> TEXTO:
Por Rui Reis* A contentorização das cargas tem crescido a um ritmo superior do crescimento da economia mundial e a necessidade de se monitorar o seu estado ao longo da cadeia de valor logística é um imperativo.
Desde o início da década de 60 do século passado que a contentorização das cargas marítimas redefiniu o transporte marítimo de mercadorias.
Desde o primeiro navio que transportou contentores, o SS Ideal X – navio americano petroleiro adaptado para o transporte máximo de 58 contentores, até aos maiores navios da actualidade com capacidade superior a 23.000 contentores, passaram-se apenas 6 décadas.
A razão da contentorização das cargas é motivada essencialmente pela diminuição dos custos de movimentação das cargas. A redução de custos foi tão significativa, que a adopção deste novo modo de transporte foi muito rápido.
Em 1967 num relatório pedido pelo Ministério dos Transportes do UK à consultora Mackinsey estava bem expresso e como tendências bem marcadas, aquilo que viria num curto espaço de tempo tornar-se uma realidade e até em muitas situações além do previsto : a contentorização das cargas marítimas iria impactar toda a cadeia de valor do transporte marítimo de mercadorias.
A contentorização das cargas teve um efeito transformador em toda a cadeia de valor do transporte marítimo : os navios de carga geral deram lugar na sua maioria a porta-contentores, os portos tiveram que se preparar para as operações de carga e descarga deste tipo de navios e a intermodalidade logística (conexão em terra com os modos de transporte complementares – ferroviário e rodoviário) ganhou uma maior expressão.

> EXCERTOS DE DADOS:

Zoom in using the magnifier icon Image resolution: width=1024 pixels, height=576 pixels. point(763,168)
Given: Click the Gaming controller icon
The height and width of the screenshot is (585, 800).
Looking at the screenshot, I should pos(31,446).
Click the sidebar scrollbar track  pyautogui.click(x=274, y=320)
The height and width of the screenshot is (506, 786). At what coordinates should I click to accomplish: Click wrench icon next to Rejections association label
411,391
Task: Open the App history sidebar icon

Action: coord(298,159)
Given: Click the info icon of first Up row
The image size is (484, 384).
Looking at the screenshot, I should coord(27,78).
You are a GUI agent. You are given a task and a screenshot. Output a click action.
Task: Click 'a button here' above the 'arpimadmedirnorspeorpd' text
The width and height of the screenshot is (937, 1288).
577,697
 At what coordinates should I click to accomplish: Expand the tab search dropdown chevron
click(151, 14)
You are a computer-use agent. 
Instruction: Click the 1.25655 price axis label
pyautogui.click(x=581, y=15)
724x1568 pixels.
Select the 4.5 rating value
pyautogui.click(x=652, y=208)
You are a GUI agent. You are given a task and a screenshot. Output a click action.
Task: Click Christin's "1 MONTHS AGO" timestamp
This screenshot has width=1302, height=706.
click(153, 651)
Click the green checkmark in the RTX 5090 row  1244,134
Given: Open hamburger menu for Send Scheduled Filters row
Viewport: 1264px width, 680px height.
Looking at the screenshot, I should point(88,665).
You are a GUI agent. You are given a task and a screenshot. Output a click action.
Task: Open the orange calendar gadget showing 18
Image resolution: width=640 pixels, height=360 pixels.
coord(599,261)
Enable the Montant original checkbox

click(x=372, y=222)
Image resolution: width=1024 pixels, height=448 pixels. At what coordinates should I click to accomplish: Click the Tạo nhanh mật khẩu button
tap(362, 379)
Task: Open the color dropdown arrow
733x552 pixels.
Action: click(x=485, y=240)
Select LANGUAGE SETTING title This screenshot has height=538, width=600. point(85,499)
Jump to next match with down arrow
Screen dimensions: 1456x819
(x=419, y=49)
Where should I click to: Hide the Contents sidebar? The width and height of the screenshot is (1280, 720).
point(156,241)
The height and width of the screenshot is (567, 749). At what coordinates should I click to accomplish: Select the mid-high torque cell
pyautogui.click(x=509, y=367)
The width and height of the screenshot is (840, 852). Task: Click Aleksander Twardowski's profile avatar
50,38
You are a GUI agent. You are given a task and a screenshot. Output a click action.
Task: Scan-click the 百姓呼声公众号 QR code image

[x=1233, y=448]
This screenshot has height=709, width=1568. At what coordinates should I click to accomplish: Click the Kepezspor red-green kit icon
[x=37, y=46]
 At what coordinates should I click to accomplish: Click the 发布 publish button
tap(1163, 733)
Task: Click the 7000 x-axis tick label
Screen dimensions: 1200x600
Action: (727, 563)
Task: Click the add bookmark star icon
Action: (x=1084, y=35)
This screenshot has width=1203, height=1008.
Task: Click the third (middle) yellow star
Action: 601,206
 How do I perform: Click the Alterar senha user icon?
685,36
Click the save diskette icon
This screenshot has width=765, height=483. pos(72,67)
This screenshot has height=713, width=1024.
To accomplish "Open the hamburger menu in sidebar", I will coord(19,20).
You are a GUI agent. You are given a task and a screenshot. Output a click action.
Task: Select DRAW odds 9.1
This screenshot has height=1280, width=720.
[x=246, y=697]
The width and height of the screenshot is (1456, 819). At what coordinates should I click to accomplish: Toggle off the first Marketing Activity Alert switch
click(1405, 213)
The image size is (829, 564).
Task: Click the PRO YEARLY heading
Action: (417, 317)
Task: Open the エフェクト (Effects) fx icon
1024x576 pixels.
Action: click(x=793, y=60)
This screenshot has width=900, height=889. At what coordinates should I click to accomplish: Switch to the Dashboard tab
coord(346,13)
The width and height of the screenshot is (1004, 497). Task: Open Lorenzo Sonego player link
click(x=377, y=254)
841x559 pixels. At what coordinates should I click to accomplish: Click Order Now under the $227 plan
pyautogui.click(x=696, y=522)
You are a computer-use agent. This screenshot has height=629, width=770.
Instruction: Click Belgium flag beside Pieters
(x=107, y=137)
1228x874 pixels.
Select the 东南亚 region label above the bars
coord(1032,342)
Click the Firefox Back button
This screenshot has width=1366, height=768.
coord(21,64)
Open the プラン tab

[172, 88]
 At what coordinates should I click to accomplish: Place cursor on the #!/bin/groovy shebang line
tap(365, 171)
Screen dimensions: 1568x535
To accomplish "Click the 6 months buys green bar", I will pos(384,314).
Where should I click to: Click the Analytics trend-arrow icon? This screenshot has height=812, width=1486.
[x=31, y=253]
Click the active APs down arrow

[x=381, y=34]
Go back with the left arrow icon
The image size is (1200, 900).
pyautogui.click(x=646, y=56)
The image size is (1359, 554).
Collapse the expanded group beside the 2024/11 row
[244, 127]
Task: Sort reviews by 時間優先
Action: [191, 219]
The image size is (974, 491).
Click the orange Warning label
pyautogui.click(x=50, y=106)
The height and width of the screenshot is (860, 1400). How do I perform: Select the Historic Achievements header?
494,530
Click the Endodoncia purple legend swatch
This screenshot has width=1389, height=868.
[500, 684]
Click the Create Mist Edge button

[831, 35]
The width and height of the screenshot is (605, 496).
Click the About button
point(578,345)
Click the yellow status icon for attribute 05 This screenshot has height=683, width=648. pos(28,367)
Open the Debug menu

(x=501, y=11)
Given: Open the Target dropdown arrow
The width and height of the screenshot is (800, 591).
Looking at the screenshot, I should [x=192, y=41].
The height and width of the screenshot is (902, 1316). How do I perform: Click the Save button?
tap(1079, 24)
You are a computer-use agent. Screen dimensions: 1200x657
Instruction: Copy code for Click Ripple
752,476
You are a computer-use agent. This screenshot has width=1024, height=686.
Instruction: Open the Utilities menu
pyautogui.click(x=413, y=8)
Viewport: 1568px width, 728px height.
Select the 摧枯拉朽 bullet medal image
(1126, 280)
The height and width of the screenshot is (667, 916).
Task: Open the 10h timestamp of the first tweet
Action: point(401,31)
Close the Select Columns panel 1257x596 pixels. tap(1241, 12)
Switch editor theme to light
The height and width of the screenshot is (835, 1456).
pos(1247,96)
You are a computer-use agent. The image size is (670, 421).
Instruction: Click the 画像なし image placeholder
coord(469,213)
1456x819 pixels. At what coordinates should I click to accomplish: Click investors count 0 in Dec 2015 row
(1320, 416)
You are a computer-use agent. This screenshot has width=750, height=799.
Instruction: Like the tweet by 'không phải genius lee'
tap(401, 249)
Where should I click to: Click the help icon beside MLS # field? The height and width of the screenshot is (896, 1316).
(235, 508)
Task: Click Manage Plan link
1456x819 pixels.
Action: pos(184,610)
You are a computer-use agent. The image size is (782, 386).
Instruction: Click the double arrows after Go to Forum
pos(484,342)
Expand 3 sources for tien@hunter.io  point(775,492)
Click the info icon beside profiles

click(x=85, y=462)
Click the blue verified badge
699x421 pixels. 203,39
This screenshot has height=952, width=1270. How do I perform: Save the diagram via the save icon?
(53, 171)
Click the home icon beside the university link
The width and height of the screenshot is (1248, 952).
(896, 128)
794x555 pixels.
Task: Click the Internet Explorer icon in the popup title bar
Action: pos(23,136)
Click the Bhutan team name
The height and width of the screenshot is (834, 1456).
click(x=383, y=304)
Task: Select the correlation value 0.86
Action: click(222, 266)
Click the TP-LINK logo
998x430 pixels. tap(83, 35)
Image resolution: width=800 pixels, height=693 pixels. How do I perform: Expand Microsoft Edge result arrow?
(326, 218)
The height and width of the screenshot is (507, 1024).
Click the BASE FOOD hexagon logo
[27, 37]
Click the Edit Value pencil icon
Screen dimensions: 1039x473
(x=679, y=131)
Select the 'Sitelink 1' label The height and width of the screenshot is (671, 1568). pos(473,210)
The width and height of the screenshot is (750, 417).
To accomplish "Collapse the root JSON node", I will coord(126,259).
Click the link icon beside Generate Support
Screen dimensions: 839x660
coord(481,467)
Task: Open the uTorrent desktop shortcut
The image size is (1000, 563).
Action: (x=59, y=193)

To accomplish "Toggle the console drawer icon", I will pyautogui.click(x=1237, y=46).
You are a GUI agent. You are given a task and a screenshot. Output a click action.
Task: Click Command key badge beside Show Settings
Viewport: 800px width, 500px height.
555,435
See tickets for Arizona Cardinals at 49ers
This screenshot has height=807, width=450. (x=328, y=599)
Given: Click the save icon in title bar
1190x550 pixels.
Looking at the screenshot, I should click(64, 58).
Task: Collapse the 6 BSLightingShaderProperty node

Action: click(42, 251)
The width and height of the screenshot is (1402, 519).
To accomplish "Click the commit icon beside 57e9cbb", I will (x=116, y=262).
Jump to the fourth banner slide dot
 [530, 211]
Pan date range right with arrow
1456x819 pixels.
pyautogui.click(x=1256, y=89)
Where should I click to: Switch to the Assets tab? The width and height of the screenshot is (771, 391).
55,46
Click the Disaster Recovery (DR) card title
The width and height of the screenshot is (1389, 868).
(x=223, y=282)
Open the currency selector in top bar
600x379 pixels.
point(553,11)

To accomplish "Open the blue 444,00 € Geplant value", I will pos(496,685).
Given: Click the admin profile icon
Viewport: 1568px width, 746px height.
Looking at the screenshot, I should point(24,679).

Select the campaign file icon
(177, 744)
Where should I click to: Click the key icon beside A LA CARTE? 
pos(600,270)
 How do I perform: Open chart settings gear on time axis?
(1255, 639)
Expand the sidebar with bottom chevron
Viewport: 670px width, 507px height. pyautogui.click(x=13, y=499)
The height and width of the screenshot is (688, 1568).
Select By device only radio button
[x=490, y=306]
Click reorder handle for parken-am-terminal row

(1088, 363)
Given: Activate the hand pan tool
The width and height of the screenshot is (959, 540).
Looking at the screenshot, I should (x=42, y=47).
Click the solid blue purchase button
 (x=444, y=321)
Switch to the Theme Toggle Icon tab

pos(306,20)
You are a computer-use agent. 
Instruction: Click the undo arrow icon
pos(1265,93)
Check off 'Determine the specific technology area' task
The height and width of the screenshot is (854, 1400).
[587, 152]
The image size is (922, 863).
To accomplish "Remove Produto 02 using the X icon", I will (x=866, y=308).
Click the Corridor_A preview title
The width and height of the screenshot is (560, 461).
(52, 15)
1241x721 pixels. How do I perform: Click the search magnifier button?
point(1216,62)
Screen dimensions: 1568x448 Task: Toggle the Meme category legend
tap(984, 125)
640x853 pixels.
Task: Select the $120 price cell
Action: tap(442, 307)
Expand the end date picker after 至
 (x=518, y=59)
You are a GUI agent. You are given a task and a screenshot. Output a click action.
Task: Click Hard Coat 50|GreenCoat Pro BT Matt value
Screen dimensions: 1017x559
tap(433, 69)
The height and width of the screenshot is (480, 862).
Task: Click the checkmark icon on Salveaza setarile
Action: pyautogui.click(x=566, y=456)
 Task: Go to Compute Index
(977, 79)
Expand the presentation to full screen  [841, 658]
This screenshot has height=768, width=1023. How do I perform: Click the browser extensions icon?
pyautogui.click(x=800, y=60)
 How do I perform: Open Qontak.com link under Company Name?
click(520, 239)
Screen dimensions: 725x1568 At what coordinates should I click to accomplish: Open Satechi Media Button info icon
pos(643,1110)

> A FAZER:
(A) Responda a estas perguntas sobre o texto da contentorização das cargas:
(i) Qual foi o primeiro navio a transportar contentores?
(ii) Em que ano foi feito o relatório pedido à consultora Mackinsey?
(iii) Qual é, essencialmente, a razão da contentorização das cargas?
(B) Altere o texto sobre a contentorização reescrevendo o trecho de "Desde o primeiro" até "apenas 6 décadas.", inclusive, com "navio americano petroleiro" substituído por "antigo petroleiro americano".
(C) Escreva a continuação do texto sobre a contentorização das cargas a partir do ponto em que termina.

> RESPOSTAS POR TAREFA:
(A)
(i) O SS Ideal X.
(ii) Em 1967.
(iii) A diminuição dos custos de movimentação das cargas.

(B)
Desde o primeiro navio que transportou contentores, o SS Ideal X – antigo petroleiro americano adaptado para o transporte máximo de 58 contentores, até aos maiores navios da actualidade com capacidade superior a 23.000 contentores, passaram-se apenas 6 décadas.

(C)
Muitos outros efeitos e impactos decorrem daqui também: o muito menor custo dos bens transportados permitiu o desenvolvimento do comercio mundial, a relativa rapidez com que se podem transacionar os bens permitiram ás diferentes industrias adoptarem modelos de gestão optimizados (p.e. modelos de aprovisionamento JIT- Just in time), etc..
O rácio de contentorização de cargas ( cargas contentorizadas sobre o total de cargas movimentadas), cresceu sempre acima da taxa de crescimento mundial do PIB, tendo estabilizado a partir dos anos 2000 – Fig 1 (Saxon & Stone, 2017).
Desde o produtor até ao cliente final, as mercadorias atravessam uma complexa cadeia de valor com muitos intervenientes (Fig.2). Com o crescimento do comercio mundial e o crescimento ainda maior da contentorização das cargas, a necessidade de optimizar o processo logístico da movimentação de contentores é fundamental. Os portos têm uma localização que na sua maioria não permitem o seu crescimento e por isso o tempo de estadia dos contentores em porto deve ser o mais reduzido possível.
Torna-se por isso fundamental adoptar processos tecnológicos que permitam o controlo destes activos ao longo da sua cadeia logística.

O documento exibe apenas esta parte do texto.